Segment Start: RECORDS FOR THIS EXERCISE
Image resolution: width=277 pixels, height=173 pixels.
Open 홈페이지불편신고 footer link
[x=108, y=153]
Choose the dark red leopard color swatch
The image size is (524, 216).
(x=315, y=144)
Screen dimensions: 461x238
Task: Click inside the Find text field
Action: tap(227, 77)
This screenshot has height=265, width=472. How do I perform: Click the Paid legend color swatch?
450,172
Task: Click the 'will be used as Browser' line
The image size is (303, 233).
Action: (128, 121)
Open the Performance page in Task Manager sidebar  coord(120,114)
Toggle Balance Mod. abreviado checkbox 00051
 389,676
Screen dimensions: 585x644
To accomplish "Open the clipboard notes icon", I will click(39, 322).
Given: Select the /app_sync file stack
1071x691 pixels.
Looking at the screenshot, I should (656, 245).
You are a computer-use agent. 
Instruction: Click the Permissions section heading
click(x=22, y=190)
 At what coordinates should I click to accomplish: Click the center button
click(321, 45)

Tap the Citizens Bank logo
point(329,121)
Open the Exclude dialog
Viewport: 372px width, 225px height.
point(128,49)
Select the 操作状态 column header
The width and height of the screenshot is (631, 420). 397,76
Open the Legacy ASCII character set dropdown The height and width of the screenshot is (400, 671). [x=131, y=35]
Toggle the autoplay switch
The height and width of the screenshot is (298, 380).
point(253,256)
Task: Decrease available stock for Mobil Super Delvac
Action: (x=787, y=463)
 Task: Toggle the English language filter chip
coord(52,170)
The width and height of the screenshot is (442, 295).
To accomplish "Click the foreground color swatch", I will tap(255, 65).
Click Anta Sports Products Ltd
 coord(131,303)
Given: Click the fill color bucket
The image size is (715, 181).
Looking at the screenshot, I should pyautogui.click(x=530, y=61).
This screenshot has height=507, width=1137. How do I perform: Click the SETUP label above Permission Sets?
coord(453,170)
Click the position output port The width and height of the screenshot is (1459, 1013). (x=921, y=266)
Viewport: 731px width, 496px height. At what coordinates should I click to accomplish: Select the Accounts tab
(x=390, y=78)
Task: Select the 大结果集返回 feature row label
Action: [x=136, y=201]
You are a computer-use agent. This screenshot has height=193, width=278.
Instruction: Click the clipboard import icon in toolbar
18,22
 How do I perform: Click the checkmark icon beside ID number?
Segment End: RECORDS FOR THIS EXERCISE
**WHAT TO DO**
The response has to match the data exactly, line for line.

**EXERCISE ANSWER**
Image resolution: width=277 pixels, height=173 pixels.
Open 홈페이지불편신고 footer link
[x=108, y=153]
Choose the dark red leopard color swatch
The image size is (524, 216).
(x=315, y=144)
Screen dimensions: 461x238
Task: Click inside the Find text field
Action: tap(227, 77)
This screenshot has height=265, width=472. How do I perform: Click the Paid legend color swatch?
450,172
Task: Click the 'will be used as Browser' line
The image size is (303, 233).
Action: (128, 121)
Open the Performance page in Task Manager sidebar  coord(120,114)
Toggle Balance Mod. abreviado checkbox 00051
 389,676
Screen dimensions: 585x644
To accomplish "Open the clipboard notes icon", I will click(39, 322).
Given: Select the /app_sync file stack
1071x691 pixels.
Looking at the screenshot, I should (656, 245).
You are a computer-use agent. 
Instruction: Click the Permissions section heading
click(x=22, y=190)
 At what coordinates should I click to accomplish: Click the center button
click(321, 45)

Tap the Citizens Bank logo
point(329,121)
Open the Exclude dialog
Viewport: 372px width, 225px height.
point(128,49)
Select the 操作状态 column header
The width and height of the screenshot is (631, 420). 397,76
Open the Legacy ASCII character set dropdown The height and width of the screenshot is (400, 671). [x=131, y=35]
Toggle the autoplay switch
The height and width of the screenshot is (298, 380).
point(253,256)
Task: Decrease available stock for Mobil Super Delvac
Action: (x=787, y=463)
 Task: Toggle the English language filter chip
coord(52,170)
The width and height of the screenshot is (442, 295).
To accomplish "Click the foreground color swatch", I will tap(255, 65).
Click Anta Sports Products Ltd
 coord(131,303)
Given: Click the fill color bucket
The image size is (715, 181).
Looking at the screenshot, I should pyautogui.click(x=530, y=61).
This screenshot has height=507, width=1137. How do I perform: Click the SETUP label above Permission Sets?
coord(453,170)
Click the position output port The width and height of the screenshot is (1459, 1013). (x=921, y=266)
Viewport: 731px width, 496px height. At what coordinates should I click to accomplish: Select the Accounts tab
(x=390, y=78)
Task: Select the 大结果集返回 feature row label
Action: [x=136, y=201]
You are a computer-use agent. This screenshot has height=193, width=278.
Instruction: Click the clipboard import icon in toolbar
18,22
 How do I perform: Click the checkmark icon beside ID number?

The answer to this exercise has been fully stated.